Norbert Jokl, geboren am 25. Februar 1877

 

Deportation nach Maly Trostinec: 6. Mai 1942

 

 

Nach dem "Anschluss" 1938 wurde die Universität Wien – so wie die übrigen Hochschulen – binnen Kurzem gleichgeschaltet. Von der Vereidigung auf Hitler am 22. März 1938 waren Lehrkräfte jüdischer Herkunft und politische GegnerInnen ausgeschlossen; sie durften laut Erlass des Österreichischen Unterrichtsministeriums vom 26. März 1938 "bis auf weiteres" ihren Dienst nicht mehr antreten.

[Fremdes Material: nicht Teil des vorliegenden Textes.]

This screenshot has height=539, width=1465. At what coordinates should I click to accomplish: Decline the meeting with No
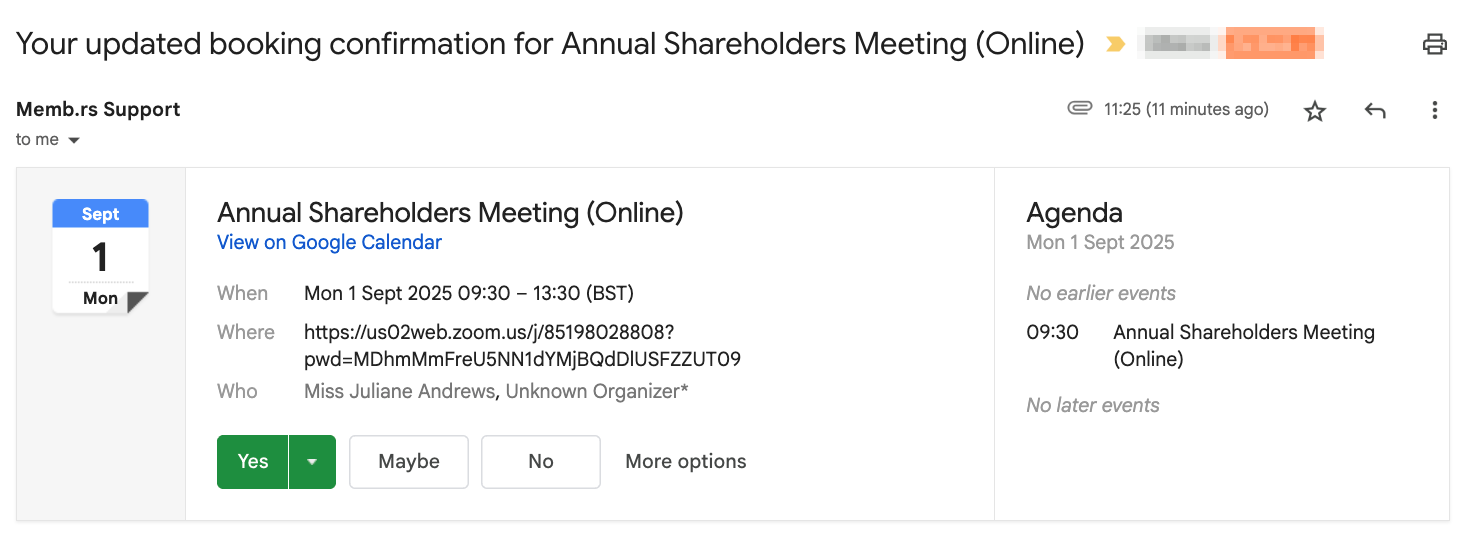tap(540, 462)
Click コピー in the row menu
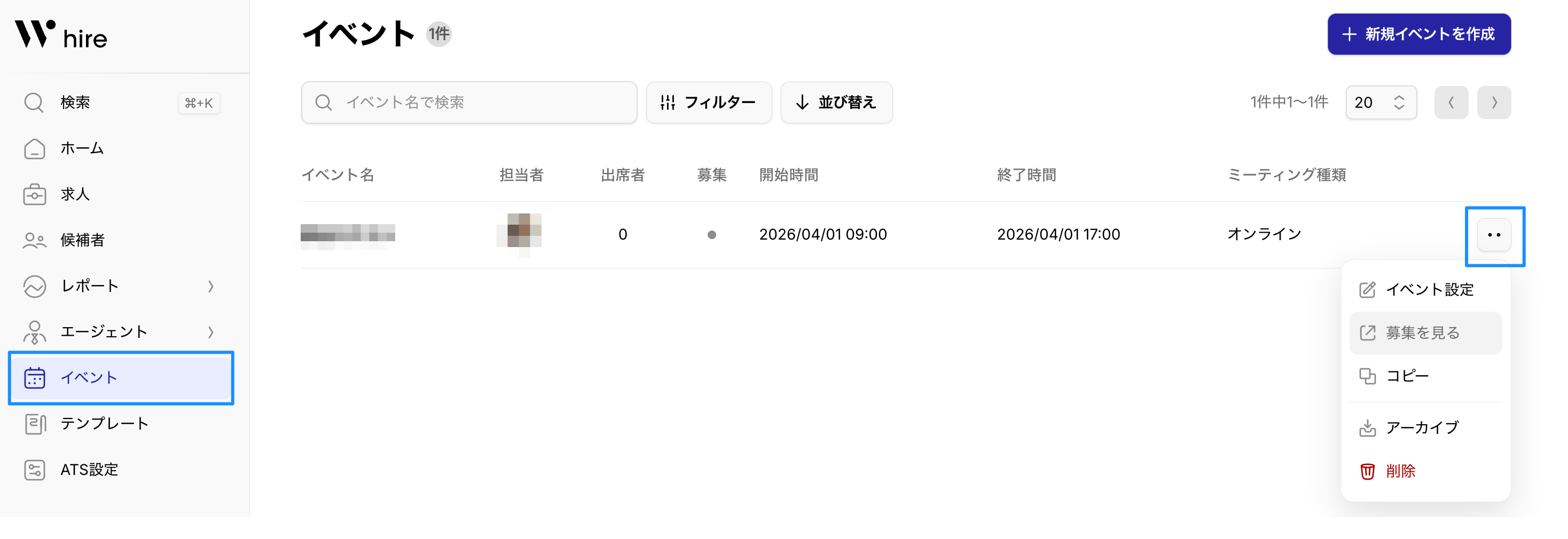 [1406, 376]
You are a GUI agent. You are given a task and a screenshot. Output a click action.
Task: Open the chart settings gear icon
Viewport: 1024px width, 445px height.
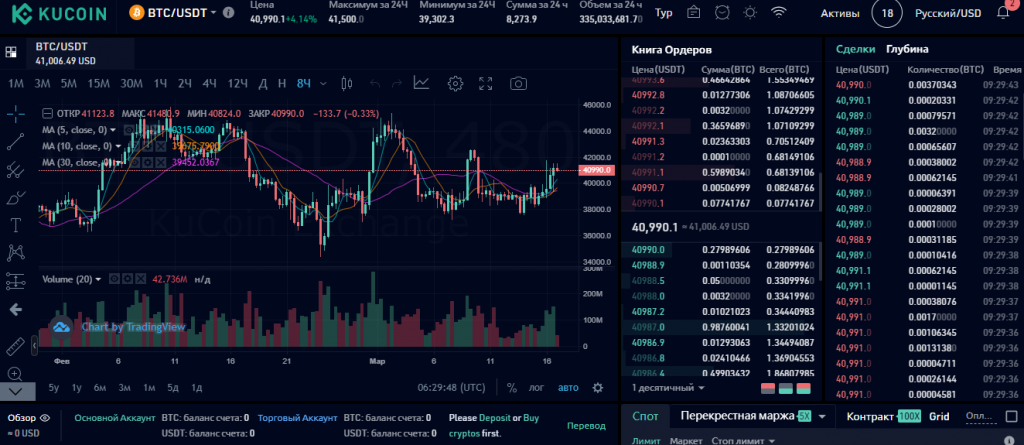pyautogui.click(x=455, y=83)
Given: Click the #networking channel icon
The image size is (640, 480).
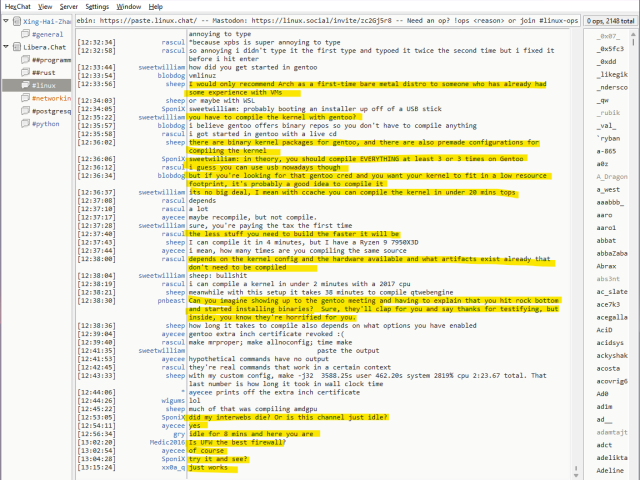Looking at the screenshot, I should click(25, 99).
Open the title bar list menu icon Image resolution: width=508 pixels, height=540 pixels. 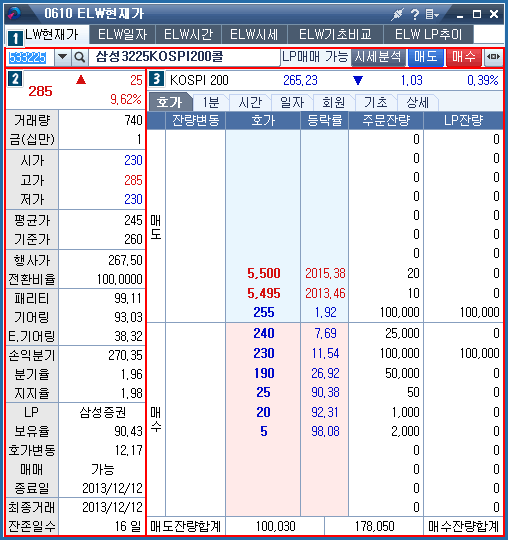[x=432, y=14]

Am 9. April informierte der kommissarische Dekan der philosophischen Fakultät, Viktor Christian, alle Privatdozenten und Lektoren über die notwendige Vorlage von Dokumenten, "aus welchen die Rassenzugehörigkeit ersichtlich ist".

 

 

Norbert Jokl, Oberstaatsbibliothekar der Universitätsbibliothek und Privatdozent (ab 1923 ao. Professor) für "Indogermanische Sprachwissenschaft mit besonderer Berücksichtigung des Albanesischen, Baltischen und Slavischen", antwortete am 19. April 1938:

 

"Auf Ihre Zuschrift vom 9. April, die mir wegen falscher Adresse mit Verspätung zukam, beehre ich mich zu erklären: Ich bin Nichtarier und gehöre der jüdischen Religionsgenossenschaft an."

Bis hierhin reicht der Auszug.